### INFORMATION GIVEN
####

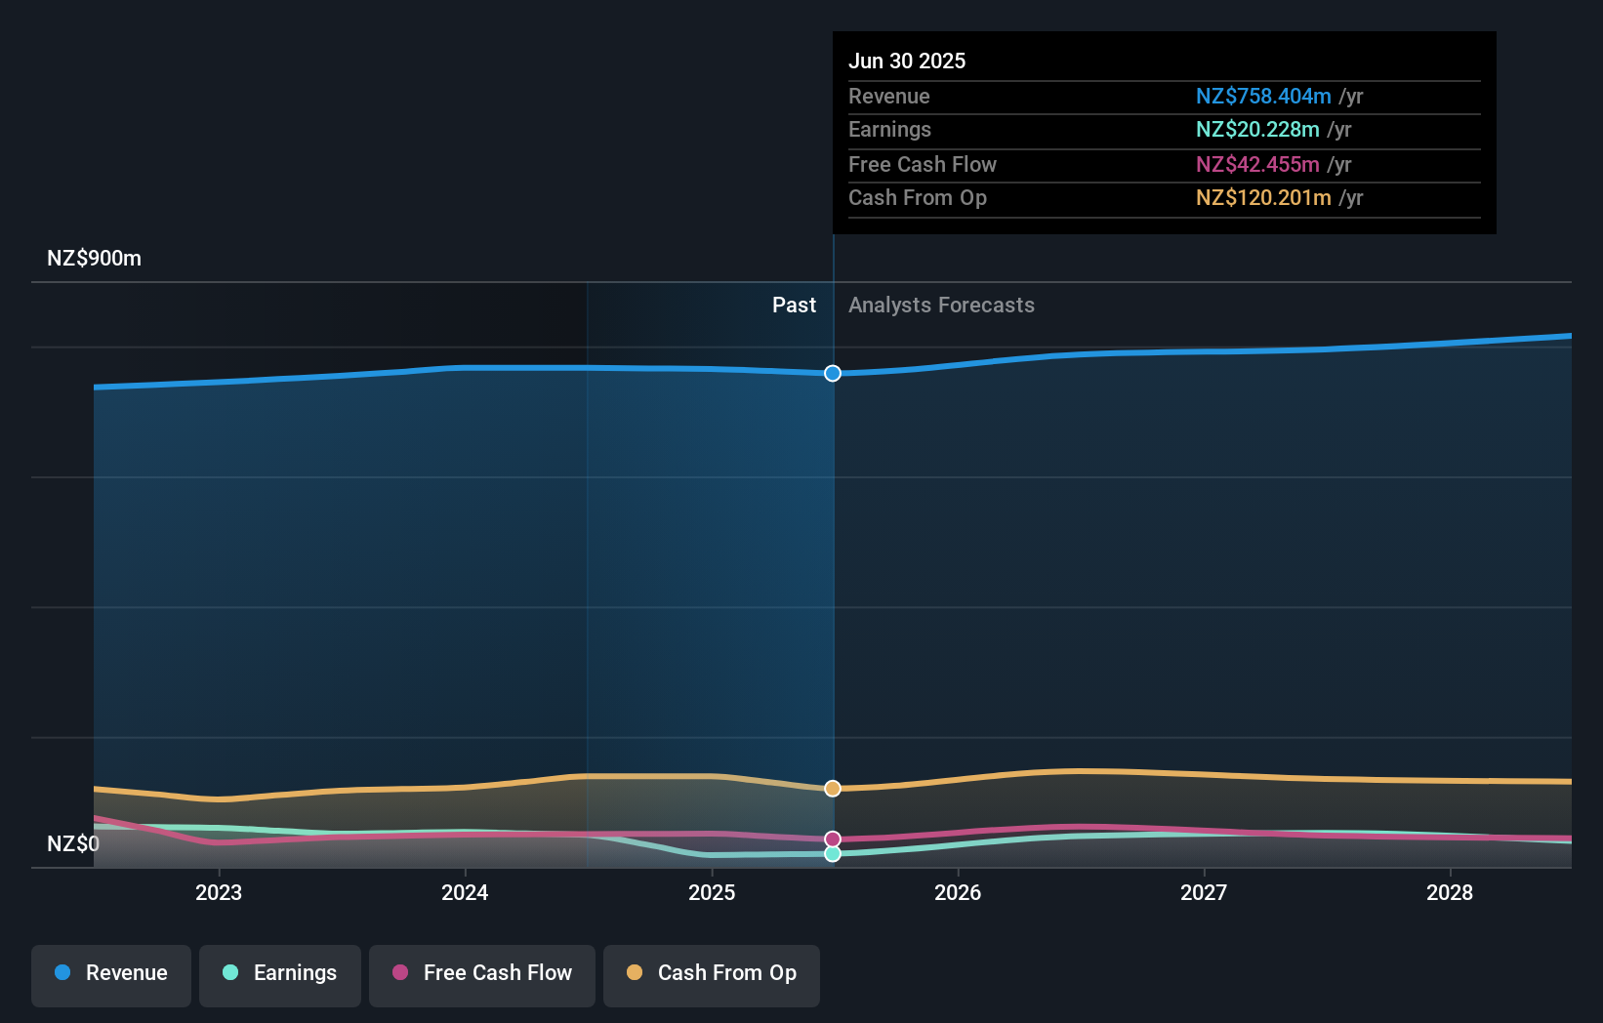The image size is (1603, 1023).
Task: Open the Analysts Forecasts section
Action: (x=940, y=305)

####

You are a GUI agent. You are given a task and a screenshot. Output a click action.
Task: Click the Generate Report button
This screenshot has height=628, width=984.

####

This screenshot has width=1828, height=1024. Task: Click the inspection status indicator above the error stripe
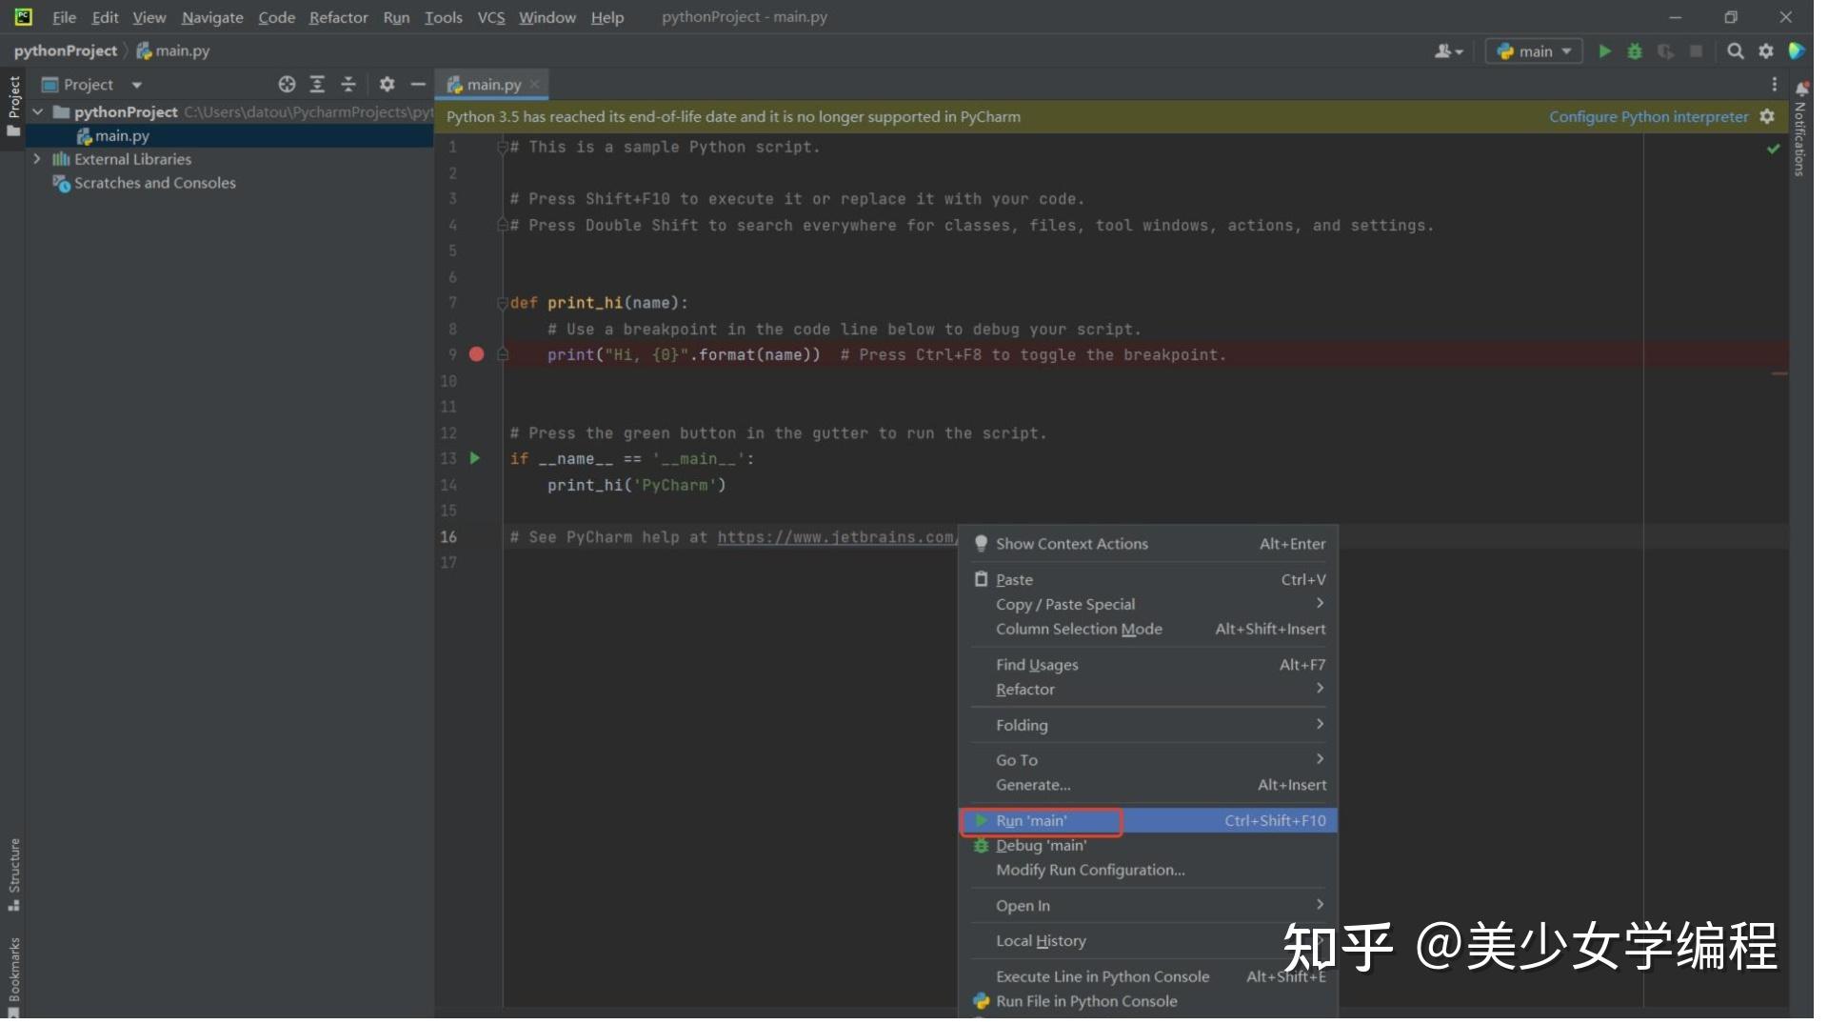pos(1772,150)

####

### WORK TO COMPLETE
Restate word for word the entries above from the line with "You are a GUI" through the line with "This screenshot has height=628, width=984.", inclusive, leaving out everything else.

### WRITTEN RESPONSE
You are a GUI agent. You are given a task and a screenshot. Output a click action.
Task: Click the Generate Report button
This screenshot has height=628, width=984.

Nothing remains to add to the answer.